There will likely another fiscal package "probably in the February timeframe," he said in a phone interview. "There needs to be more than the package from December."
Congress in a divisive fight over the holidays agreed to USD900 billion after more than USD3 trillion in government Covid relief largely ran out. President Donald Trump at the last minute held up the bill to join Democrats in calling for USD2,000 direct checks, up from the USD600 Congress ultimately approved. Republican Senators who could still control the upper chamber of Congress after two special Georgia runoff contests Tuesday night still largely oppose more aid.
While expanded weekly unemployment benefits would likely dissuade some from coming back to work, Fiore said, more fiscal relief would be a net positive by supporting demand and manufacturing. "I would much rather struggle trying to hire people than trying to find orders," he said.
TOUGH SIX MONTHS
The fiscal stimulus helped millions of unemployed Americans cover daily expenses and companies keep workers on payrolls, leading to record economic growth in the third quarter. Biden is due to be sworn in on Jan. 20.
Manufacturing even after recent gains remains fragile, Fiore said, and "we've had a six-month difficult run here."
The ISM reported Tuesday its Manufacturing PMI for December came in with a monthly increase of 3.2 points to 60.7, the strongest since August 2018. Readings greater than 50 indicate expansion in manufacturing, which accounts for 11% of the U.S. economy.
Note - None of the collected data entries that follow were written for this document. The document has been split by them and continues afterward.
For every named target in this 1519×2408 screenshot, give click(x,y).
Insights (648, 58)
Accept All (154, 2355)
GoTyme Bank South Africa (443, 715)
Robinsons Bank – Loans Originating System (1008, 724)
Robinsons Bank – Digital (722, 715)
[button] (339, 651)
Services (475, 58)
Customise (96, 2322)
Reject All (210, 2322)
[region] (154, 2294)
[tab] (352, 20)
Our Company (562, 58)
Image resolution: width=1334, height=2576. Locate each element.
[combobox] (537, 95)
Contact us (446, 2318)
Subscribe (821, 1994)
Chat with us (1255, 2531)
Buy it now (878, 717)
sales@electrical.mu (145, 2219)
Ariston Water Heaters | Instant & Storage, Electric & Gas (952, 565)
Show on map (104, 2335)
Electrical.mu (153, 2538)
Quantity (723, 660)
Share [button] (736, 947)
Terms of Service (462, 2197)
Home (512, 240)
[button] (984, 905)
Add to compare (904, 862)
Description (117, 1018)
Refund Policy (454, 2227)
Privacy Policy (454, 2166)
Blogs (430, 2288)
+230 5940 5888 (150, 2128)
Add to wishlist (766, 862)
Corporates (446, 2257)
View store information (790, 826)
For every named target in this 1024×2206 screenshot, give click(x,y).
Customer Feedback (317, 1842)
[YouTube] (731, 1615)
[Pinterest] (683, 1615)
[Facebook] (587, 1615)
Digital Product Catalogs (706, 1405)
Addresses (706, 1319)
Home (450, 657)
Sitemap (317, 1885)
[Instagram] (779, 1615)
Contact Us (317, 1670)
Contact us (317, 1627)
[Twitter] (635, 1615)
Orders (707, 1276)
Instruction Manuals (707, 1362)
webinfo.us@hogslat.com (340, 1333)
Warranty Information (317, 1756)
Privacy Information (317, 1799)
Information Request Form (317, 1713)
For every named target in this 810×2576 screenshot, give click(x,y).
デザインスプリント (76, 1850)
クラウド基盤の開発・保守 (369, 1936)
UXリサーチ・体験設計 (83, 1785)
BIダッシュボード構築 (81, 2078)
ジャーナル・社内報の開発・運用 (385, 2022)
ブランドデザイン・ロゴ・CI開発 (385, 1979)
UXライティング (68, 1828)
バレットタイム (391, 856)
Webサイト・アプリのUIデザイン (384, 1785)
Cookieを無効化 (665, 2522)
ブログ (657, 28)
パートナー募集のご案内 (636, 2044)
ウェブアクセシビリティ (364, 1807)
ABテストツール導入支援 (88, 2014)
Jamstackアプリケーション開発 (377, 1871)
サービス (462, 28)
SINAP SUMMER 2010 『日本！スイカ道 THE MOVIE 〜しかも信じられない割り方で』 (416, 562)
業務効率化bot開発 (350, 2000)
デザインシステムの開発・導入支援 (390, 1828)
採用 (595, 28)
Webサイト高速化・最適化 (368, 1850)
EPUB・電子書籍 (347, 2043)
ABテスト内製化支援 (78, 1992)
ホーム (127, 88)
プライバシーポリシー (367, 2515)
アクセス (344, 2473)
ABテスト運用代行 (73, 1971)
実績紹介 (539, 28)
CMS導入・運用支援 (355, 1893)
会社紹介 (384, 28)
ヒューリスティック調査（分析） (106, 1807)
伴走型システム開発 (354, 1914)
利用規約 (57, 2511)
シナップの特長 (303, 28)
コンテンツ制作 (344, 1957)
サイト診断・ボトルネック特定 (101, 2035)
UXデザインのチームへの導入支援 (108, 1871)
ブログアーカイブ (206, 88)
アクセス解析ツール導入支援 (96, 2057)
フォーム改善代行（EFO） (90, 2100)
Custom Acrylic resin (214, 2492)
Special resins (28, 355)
Economists had forecast the headline PMI index would slip to 56.6 in December.
Still, the factory PMI fell to a record low of 41.5 in April, and the Fed estimates output is still about 4% below its pre-pandemic level.
The ISM chief predicted positive PMIs in the months ahead barring an unexpected event. Looking forward to the first few months of 2021, Fiore doesn't expect "going back into contraction territory" overall.
WEAK DOLLAR BOOSTING COSTS
Jobs will be a different story, and are unlikely to sustain growth signaled in December when the employment index rose 3.1 points to 51.5, Fiore said. "We are going to go up and down, up and down," he said. "We don't really count hires here, we count who shows up, and January and February is not really a traditionally strong manufacturing period."
Employment "is not going to be a big contributor to the PMI for the first half of 2021 and will remain at that 48-52 level for quite some time," he said.
While vaccine distribution may be moving more slowly than hoped, "we are in a good position here if we can get through the next six months," where absenteeism may start to fall off, he said.
Supply chain bottlenecks are also driving up costs for manufacturers. The prices paid index jumped from 65.4 in November to 77.6 last month, the highest since May 2018.
"It is unbelievable and it just keeps going," Fiore said of the prices index. The weak U.S. dollar and strong international demand for commodities are helping lift prices, he said.